● Aim of the task:
Would you transcribe the records below exactly, omitting every picture?

● Material provided:
↓

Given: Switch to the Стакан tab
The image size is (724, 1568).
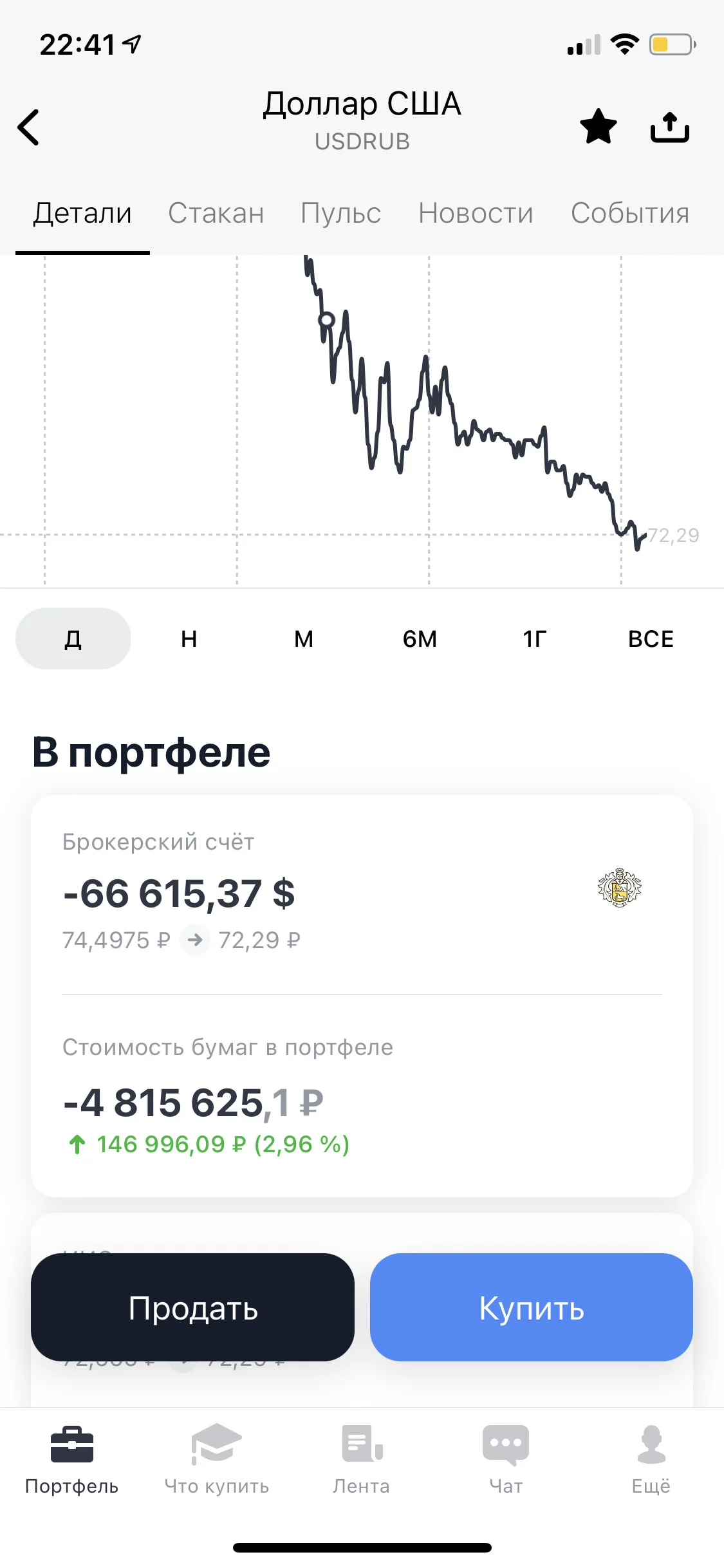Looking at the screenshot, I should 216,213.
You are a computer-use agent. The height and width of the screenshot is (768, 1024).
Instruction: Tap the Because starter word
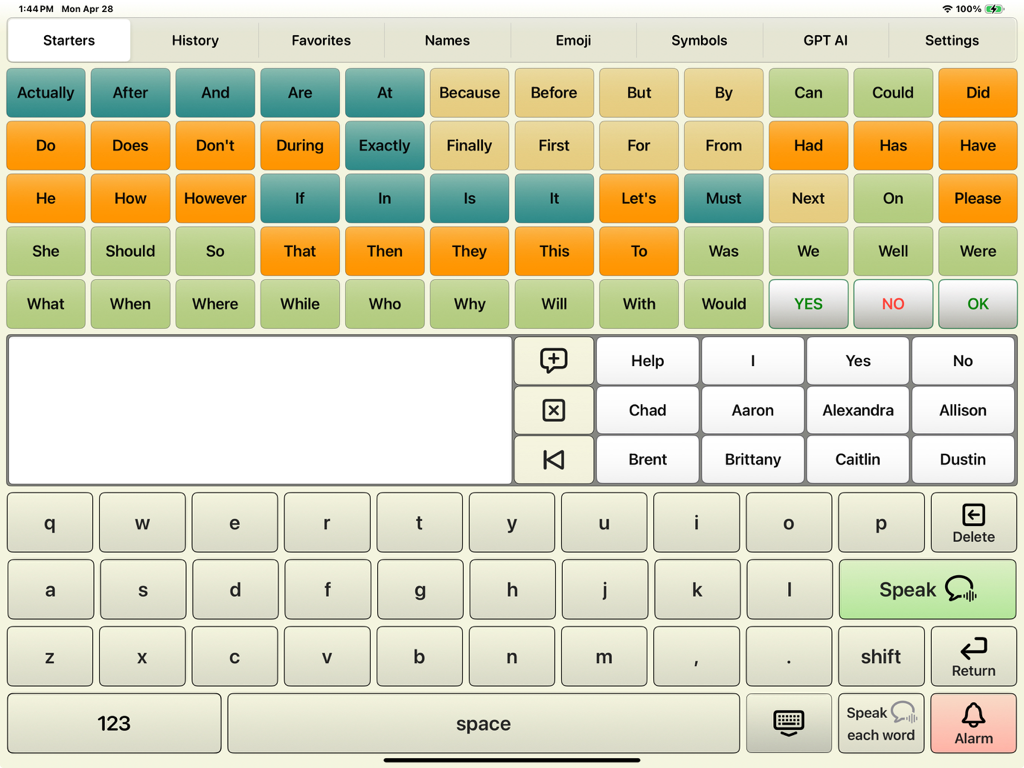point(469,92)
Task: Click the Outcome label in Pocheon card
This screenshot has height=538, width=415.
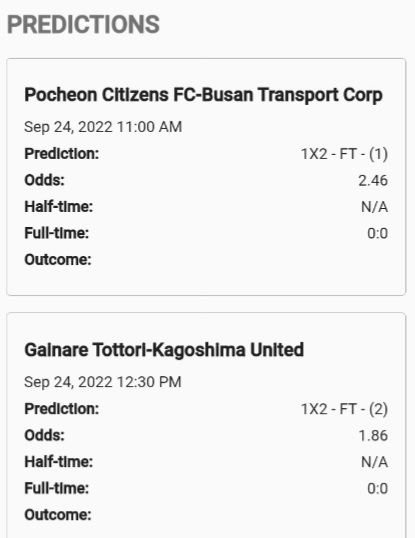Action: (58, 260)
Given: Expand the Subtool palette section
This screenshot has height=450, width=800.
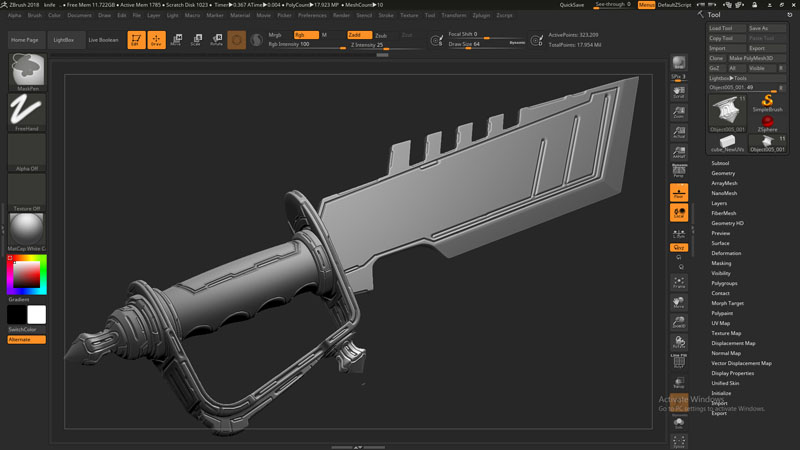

↑

● Written reply:
Given: Switch to the Стакан tab
The image size is (724, 1568).
Looking at the screenshot, I should 216,213.
You are a computer-use agent. The height and width of the screenshot is (768, 1024).
Instruction: Tap the Because starter word
point(469,92)
Task: Click the Outcome label in Pocheon card
This screenshot has height=538, width=415.
Action: (58, 260)
Given: Expand the Subtool palette section
This screenshot has height=450, width=800.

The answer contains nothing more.